### EXERCISE PROMPT
Rescale the items from the line with "Click the parent" through the last line of the items, requests included, multiplying each coordinate in the answers by 1.45 and rounding to whole numbers with halves rounded up. Leave every other number as it stands.

### INPUT FOR THIS TASK
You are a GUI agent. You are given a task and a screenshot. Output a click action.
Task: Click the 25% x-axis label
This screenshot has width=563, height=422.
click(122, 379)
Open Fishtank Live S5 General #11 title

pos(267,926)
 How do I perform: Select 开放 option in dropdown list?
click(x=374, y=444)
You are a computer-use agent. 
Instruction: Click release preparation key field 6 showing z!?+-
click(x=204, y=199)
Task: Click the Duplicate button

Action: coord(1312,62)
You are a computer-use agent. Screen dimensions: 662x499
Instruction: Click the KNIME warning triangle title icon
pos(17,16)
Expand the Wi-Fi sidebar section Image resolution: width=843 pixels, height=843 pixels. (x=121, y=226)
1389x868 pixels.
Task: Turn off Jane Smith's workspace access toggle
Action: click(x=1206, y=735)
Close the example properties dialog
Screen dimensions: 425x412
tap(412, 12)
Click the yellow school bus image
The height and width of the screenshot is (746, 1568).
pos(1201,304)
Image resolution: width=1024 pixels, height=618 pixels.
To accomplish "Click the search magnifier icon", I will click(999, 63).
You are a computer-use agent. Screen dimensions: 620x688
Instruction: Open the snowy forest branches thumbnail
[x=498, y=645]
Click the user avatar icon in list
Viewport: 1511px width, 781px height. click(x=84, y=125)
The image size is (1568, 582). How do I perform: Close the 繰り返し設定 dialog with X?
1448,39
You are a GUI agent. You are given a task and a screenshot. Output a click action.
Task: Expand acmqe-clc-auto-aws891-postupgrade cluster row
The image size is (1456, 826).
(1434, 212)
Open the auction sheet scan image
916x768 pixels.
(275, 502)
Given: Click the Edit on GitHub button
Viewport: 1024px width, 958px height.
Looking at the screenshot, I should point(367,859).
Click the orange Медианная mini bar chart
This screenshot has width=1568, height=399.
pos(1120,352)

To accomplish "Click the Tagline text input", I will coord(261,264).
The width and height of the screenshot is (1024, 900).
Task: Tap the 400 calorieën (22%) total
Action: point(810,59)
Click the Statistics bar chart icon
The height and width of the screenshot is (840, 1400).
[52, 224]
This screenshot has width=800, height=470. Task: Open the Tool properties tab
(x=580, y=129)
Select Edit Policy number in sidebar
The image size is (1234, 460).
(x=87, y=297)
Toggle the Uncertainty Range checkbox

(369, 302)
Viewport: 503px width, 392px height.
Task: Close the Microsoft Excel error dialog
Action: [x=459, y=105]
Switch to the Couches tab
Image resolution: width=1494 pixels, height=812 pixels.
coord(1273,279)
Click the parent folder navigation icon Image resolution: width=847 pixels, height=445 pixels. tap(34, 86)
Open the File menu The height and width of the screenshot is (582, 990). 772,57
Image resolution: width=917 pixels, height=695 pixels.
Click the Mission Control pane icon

### RESULT FOR THIS TASK
Click the parent folder navigation icon Image resolution: width=847 pixels, height=445 pixels. tap(49, 125)
Open the File menu The height and width of the screenshot is (582, 990). 1119,83
Image resolution: width=917 pixels, height=695 pixels.
Click the Mission Control pane icon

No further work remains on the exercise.